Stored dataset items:
-----

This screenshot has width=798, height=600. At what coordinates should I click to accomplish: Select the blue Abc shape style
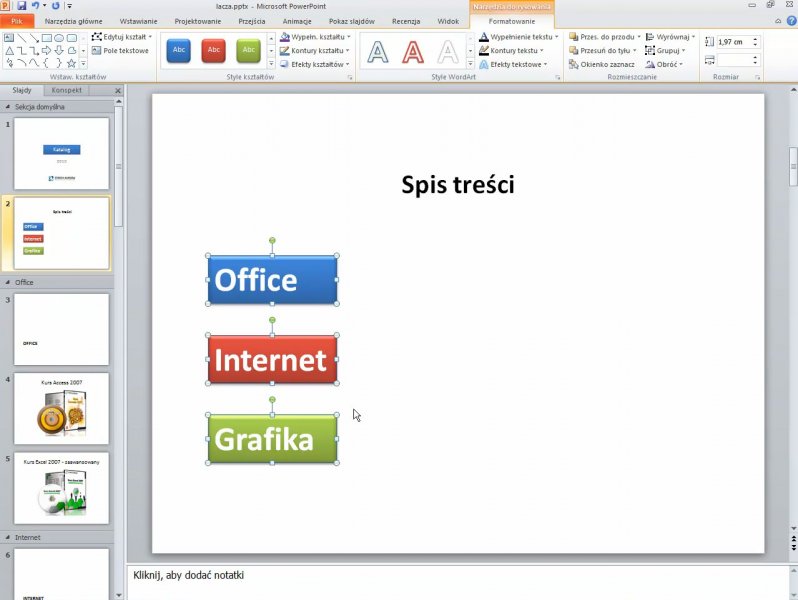pos(179,50)
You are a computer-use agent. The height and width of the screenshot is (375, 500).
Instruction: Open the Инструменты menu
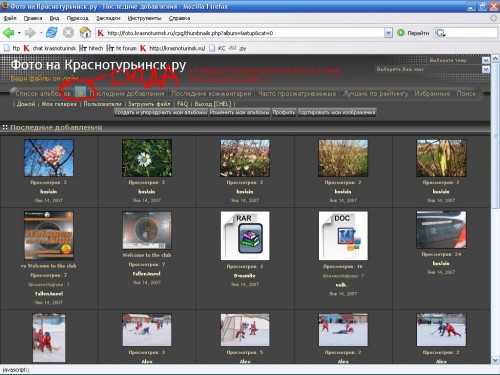tap(144, 18)
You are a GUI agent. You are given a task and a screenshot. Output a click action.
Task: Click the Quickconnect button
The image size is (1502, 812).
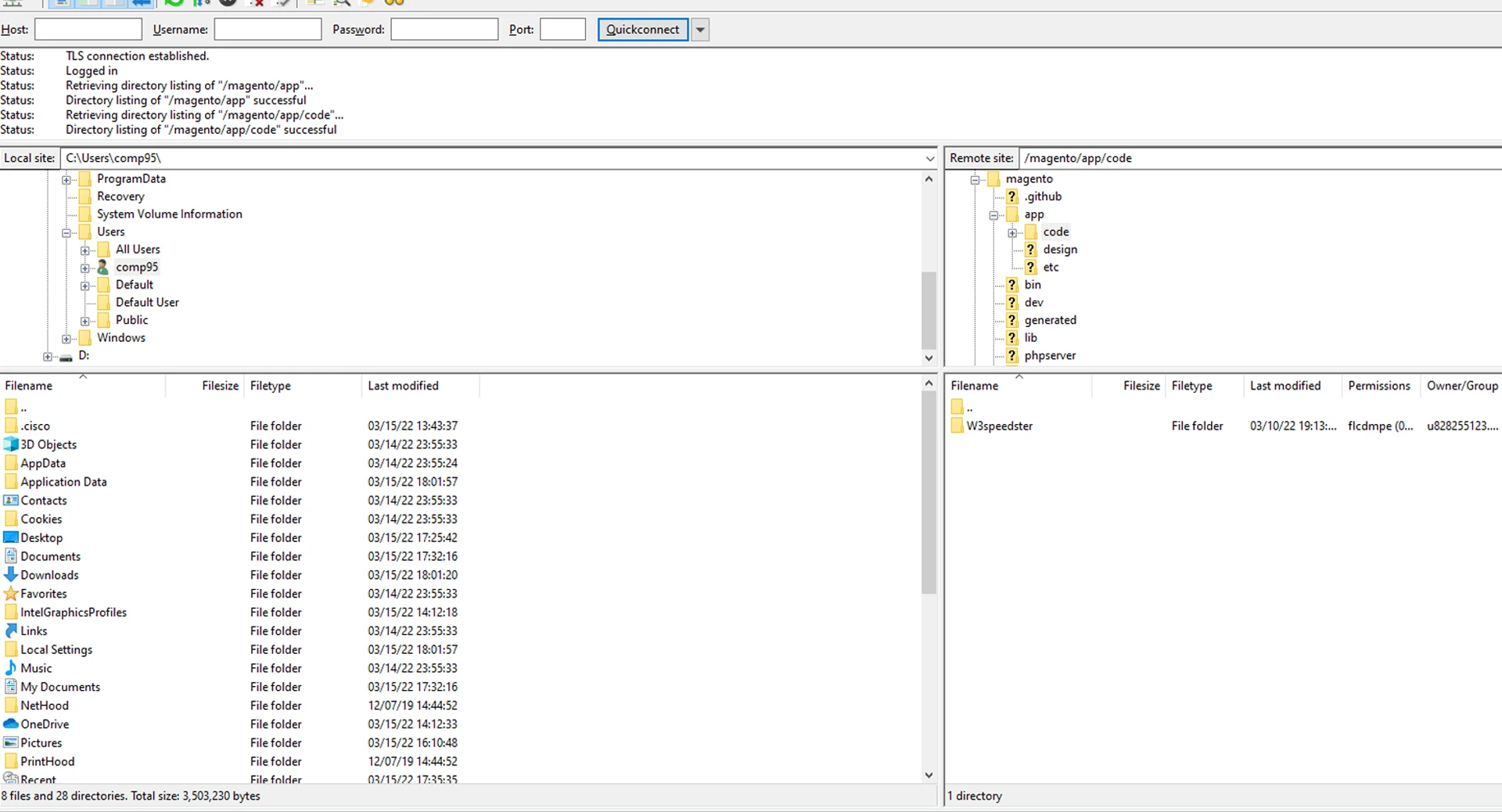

-----

*WHAT IS REQUIRED*
Without including any pictures, return every line of the records exactly.

*ANSWER TO THIS TASK*
This screenshot has width=798, height=600. At what coordinates should I click to accomplish: Select the blue Abc shape style
pos(179,50)
You are a computer-use agent. The height and width of the screenshot is (375, 500).
Instruction: Open the Инструменты menu
tap(144, 18)
You are a GUI agent. You are given a task and a screenshot. Output a click action.
Task: Click the Quickconnect button
The image size is (1502, 812).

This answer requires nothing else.